Conroy contributed a now widely circulated ten-page essay on American military childhood, including his own childhood, to Wertsch's book, which was used as the introduction. It included the following:

Her book speaks in a language that is clear and stinging and instantly recognizable to me [as a brat], yet it's a language I was not even aware I spoke. She isolates the military brats of America as a new indigenous subculture with our own customs, rites of passage, forms of communication, and folkways .... With this book, Mary [Wertsch] astonished me and introduced me to a secret family I did not know I had.

===Conroy's role in Brats: Our Journey Home===
Conroy also authorized the use of his work in the award-winning documentary Brats: Our Journey Home directed by Donna Musil, that endeavors to bring the hidden subculture of military brats into greater public awareness, as well as aiding military brat self-awareness and support.

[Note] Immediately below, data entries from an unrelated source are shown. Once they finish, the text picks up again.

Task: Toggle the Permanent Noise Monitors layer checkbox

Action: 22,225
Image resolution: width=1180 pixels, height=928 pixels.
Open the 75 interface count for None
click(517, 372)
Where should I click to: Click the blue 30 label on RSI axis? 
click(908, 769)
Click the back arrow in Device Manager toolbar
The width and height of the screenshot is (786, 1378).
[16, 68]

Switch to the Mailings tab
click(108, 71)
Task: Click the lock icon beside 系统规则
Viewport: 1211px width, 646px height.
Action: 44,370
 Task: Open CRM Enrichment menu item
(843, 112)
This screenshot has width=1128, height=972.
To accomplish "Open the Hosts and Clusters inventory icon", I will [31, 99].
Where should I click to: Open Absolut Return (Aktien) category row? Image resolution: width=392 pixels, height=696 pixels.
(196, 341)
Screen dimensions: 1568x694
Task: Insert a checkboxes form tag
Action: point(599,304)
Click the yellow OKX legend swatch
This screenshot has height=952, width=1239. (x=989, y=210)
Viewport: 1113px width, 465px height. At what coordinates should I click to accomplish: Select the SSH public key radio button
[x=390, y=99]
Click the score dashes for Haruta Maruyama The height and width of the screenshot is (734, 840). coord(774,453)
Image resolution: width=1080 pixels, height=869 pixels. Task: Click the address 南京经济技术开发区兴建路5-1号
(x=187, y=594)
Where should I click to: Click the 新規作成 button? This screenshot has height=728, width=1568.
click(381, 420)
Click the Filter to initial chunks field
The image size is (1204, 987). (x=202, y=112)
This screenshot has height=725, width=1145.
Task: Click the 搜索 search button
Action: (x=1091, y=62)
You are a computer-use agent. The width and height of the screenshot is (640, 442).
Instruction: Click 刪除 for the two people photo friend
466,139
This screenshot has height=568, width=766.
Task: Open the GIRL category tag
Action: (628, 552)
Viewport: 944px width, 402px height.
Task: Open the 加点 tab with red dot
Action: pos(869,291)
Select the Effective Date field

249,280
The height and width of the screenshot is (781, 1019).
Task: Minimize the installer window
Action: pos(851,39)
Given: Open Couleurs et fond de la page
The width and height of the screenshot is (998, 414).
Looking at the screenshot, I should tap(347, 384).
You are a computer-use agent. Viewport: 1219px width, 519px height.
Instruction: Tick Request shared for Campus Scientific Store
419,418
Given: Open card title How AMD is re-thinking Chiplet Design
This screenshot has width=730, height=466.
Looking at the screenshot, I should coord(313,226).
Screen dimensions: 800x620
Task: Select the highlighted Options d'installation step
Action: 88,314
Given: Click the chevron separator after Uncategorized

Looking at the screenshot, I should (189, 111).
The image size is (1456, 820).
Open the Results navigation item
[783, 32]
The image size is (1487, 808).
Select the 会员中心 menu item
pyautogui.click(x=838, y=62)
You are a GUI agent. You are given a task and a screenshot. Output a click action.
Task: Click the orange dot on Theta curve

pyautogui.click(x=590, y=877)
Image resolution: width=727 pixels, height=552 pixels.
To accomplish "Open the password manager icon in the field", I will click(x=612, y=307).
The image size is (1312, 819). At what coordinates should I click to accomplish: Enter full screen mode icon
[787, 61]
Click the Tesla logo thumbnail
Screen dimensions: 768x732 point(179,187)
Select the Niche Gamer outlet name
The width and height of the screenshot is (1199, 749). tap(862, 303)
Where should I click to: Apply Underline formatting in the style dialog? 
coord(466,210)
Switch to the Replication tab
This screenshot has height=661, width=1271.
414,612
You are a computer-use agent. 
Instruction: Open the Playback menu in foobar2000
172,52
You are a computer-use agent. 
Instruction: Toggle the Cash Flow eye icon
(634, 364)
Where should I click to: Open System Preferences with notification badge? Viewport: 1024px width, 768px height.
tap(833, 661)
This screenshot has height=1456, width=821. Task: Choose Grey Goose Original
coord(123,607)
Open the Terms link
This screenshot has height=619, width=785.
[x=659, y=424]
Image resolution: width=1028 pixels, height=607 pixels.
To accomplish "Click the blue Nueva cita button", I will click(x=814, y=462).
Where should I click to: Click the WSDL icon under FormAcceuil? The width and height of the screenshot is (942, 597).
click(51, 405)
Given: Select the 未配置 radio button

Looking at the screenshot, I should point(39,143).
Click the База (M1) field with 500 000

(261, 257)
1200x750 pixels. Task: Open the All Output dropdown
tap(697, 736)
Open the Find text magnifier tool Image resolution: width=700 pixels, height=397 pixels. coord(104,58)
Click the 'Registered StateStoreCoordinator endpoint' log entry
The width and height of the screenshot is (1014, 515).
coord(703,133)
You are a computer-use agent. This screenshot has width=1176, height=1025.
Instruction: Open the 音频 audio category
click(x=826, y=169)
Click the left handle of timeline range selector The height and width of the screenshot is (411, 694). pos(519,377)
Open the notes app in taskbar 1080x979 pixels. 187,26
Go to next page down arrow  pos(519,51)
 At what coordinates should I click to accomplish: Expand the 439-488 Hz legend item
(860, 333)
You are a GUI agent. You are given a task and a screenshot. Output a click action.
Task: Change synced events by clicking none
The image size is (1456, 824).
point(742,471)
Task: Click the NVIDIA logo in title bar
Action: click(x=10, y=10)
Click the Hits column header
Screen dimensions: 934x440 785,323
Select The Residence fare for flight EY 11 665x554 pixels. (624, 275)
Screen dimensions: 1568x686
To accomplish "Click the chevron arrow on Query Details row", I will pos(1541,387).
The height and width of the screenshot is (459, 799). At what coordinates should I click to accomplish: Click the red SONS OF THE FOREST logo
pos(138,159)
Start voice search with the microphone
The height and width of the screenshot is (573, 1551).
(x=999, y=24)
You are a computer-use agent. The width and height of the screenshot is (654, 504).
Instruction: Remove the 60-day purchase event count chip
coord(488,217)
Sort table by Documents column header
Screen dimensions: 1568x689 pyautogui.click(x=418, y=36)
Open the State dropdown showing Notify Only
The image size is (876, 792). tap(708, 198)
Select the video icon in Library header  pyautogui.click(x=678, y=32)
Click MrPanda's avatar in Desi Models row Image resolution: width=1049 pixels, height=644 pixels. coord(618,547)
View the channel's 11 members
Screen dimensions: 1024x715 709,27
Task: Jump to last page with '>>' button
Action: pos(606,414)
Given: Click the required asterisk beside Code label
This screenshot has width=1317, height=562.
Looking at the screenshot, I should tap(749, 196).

The documentary ends with a quote of Conroy about the invisibility of the military brat subculture to the wider American society. Conroy wrote, "We spent our entire childhoods in the service of our country, and no one even knew we were there."

==Personal life==
Conroy was married three times. His first marriage was to Barbara (née Bolling) Jones on October 10, 1969, while he was teaching on Daufuskie Island. Jones, who had been Conroy's next door neighbor in Beaufort, South Carolina, had been widowed when her first husband, Joseph Wester Jones III, a fighter pilot stationed in Vietnam, had been shot down and killed. Jones already had one daughter, Jessica, and was pregnant at the time of her husband's death with their second child, Melissa. He adopted both girls after he married their mother, and then they had a daughter of their own, Megan. They divorced in 1977.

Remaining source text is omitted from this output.